CHALLENGE: Give as a JSON list of strings, one per line and skipping blank lines, the lines of the items below, starting with the line containing "Given: Click the" and going on through the end of the items.

DATA SHOWN:
#####

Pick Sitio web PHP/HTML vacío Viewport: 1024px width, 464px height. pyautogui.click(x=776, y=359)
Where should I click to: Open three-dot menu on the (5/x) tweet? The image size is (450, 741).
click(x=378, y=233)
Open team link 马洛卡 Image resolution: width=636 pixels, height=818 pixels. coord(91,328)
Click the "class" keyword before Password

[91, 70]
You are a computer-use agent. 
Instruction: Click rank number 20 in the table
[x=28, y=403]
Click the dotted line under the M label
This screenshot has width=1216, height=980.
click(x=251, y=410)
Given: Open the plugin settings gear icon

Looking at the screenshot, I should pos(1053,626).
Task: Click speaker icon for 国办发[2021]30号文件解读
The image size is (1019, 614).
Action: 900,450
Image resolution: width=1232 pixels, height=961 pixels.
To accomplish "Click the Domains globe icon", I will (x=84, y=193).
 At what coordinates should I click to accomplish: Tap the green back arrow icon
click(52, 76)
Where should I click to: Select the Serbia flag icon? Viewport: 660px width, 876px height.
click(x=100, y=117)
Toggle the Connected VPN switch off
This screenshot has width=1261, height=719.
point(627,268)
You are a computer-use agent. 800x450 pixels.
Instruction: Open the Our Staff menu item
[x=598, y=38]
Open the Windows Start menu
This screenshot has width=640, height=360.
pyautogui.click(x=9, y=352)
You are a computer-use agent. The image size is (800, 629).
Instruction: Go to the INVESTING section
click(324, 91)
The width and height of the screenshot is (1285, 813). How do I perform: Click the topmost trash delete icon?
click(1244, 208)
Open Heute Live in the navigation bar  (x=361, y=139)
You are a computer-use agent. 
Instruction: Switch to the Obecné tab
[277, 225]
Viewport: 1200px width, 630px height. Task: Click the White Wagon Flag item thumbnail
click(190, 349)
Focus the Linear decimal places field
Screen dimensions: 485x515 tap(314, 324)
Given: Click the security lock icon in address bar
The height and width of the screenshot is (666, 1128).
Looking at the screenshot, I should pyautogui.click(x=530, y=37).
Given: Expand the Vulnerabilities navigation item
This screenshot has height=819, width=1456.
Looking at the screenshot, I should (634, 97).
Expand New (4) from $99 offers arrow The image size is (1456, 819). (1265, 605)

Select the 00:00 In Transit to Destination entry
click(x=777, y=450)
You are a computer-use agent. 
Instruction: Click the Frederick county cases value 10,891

#####

ANSWER TO THE TASK:
[
  "Given: Click the security lock icon in address bar",
  "The height and width of the screenshot is (666, 1128).",
  "Looking at the screenshot, I should pyautogui.click(x=530, y=37).",
  "Given: Expand the Vulnerabilities navigation item",
  "This screenshot has height=819, width=1456.",
  "Looking at the screenshot, I should (634, 97).",
  "Expand New (4) from $99 offers arrow The image size is (1456, 819). (1265, 605)",
  "Select the 00:00 In Transit to Destination entry",
  "click(x=777, y=450)",
  "You are a computer-use agent. ",
  "Instruction: Click the Frederick county cases value 10,891"
]